**Problem details**
Would you please copy the entries exactly, leaving every picture aside?
■ ■ ■
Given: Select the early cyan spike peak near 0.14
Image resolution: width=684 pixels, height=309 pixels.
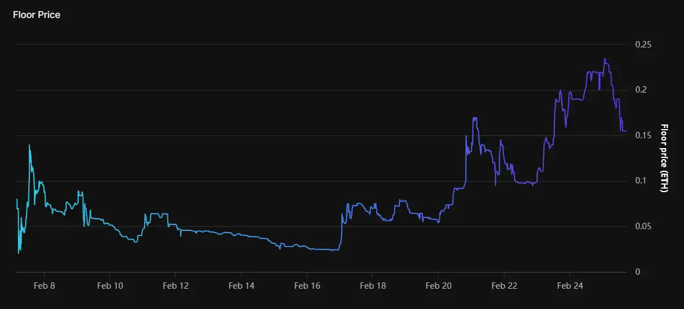Looking at the screenshot, I should 29,145.
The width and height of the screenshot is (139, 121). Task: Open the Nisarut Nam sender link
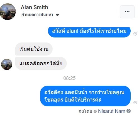click(112, 111)
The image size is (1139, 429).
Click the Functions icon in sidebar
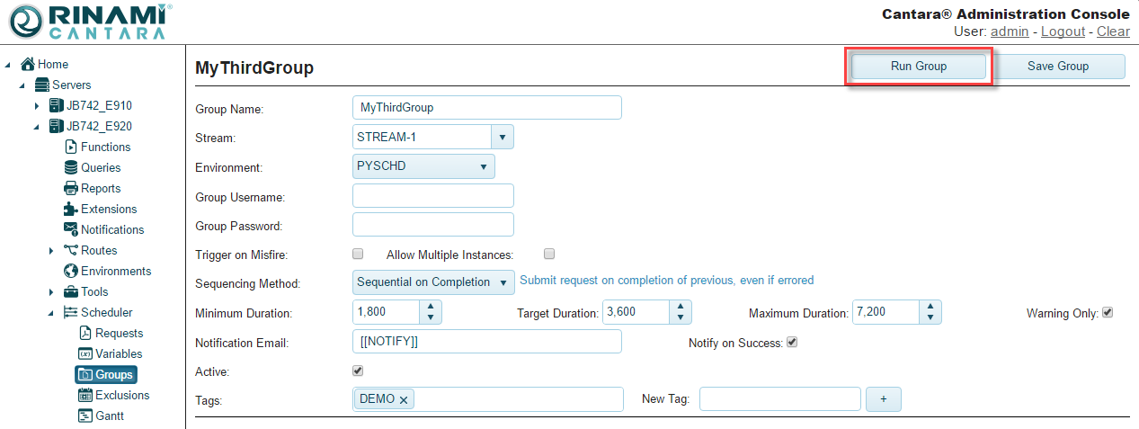pos(71,147)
■ ■ ■
**Exercise answer**
Given: Select the early cyan spike peak near 0.14
Image resolution: width=684 pixels, height=309 pixels.
Looking at the screenshot, I should 29,145.
The width and height of the screenshot is (139, 121). Task: Open the Nisarut Nam sender link
click(112, 111)
The image size is (1139, 429).
Click the Functions icon in sidebar
pos(71,147)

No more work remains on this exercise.